El Iván nos llamó por fono cuando estaba casi llegando: "voy llegando", dijo. La voz al otro lado del auricular sonaba como la del Iván, lo cual era preocupante. En tanto, del otro lado del auricular, una persona colgaba y estaba en una pieza, abierta la puerta del refrigerador. Enderezaba la antena de su teléfono, se lo guardaba dentro del pantalón (atrás, como si fuera una pistola calibre 44) y de la parte de arriba del refri, humeante, sacaba un papel como de estampilla. Era el Iván.
De este lado del auricular nosotros con el Pancho nos mirábamos las caras. "Feliz cumpleaños", atinaba a decir yo con una dosis de sarcasmo. El Pancho silencioso se iba a la pieza de las plantas y tomaba la temperatura y el olor. Yo ya no lo veía cuando él hacía eso, puesto que me quedaba en el salón mirando la tele, un programa en ruso. El Pancho volvía un minuto después a decirme que ya era hora que comiéramos. "Las pizzas", me decía él, y yo le hablaba por primera vez de la trufa que me había traído en mi mochila desde el otro lado de la frontera, y que los policías de la aduana habían examinado cuidadosamente. "De qué se trata eso". "Droga, mi general" (mentira, no dije mi general, pero lo pensé). "¿Es una broma?". "Broma, mi general". El general consultó a su lugarteniente y estuvieron de acuerdo. "Escuche, lo vamos a dejar pasar, pero tiene que darnos una probadita de esta maravilla.

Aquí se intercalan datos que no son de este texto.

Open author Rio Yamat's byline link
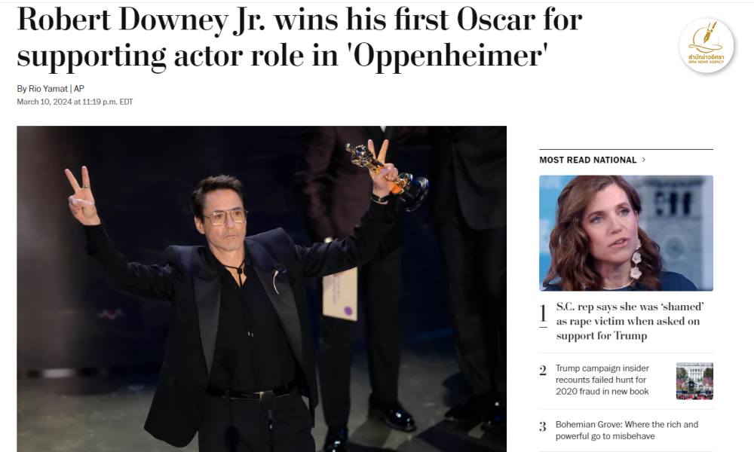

Es la trufa Golden..." "No, mi general. Tengo las dosis justas. Vamos a celebrar el cumpleaños del Pancho." Se quedaron mirándome como si yo fuera estúpido. Yo pensé que tal vez había sido un error decir el nombre de Pancho y que tiraba a la basura toda la operación; ponderé esta opción unos segundos pero me pareció inverosímil que ellos conocieran a Pancho o que la operación estuviera más comprometida de lo que ya estaba luego de decir su nombre. "No," continué, "lo que pasa es que esas trufas son pesadas. Verdaderos chamanes pueden utilizarla sin volverse locos." Sin que la trufa les juegue una broma macabra; me creyeron, y me subí de vuelta al bus entre las miradas de todo el resto de los pasajeros. Me senté en mi lugar, saqué unas hojas de coca de mi banano y las masqué mientras el bus recuperaba la autopista. El resto fue mirar por la ventana y ver las nubes hasta que me bajé en mi paradero, el puerto de San Petersburgo. Reconocí la sonrisa del Pancho en el aparcadero. Era la única persona que había ahí, descontando al brujo disfrazado de cuervo que se echó a volar en el momento en que el bus echó los frenos de aire. "Aquí está su parada," dijo el chofer. "Váyase y déjenos tranquilos." "Me asombraría si alguna vez llegaran a vuestros destinos", dije echándo una última mirada hacia el interior del bus, cuando me bajé.
Bueno, ya estaba en la casa del Pancho y él estaba de acuerdo en que potenciáramos las pizzas con fragmentos de la dichosa trufa, "para que quede más potente." Teníamos hambre, y el cumpleaños del Pancho iba a ser en dos horas más, teníamos que tener la guata llena antes que comenzara. El Iván llegó dos para las doce y enseguida estábamos cantando cumpleaños feliz. El Iván venía borracho y le regaló al Pancho una de sus corbatas.
Luego la trufa terminó de digerirse y el Iván se tragó una estampilla que despegó de un sobre azul. El verdadero cumpleaños comenzaba.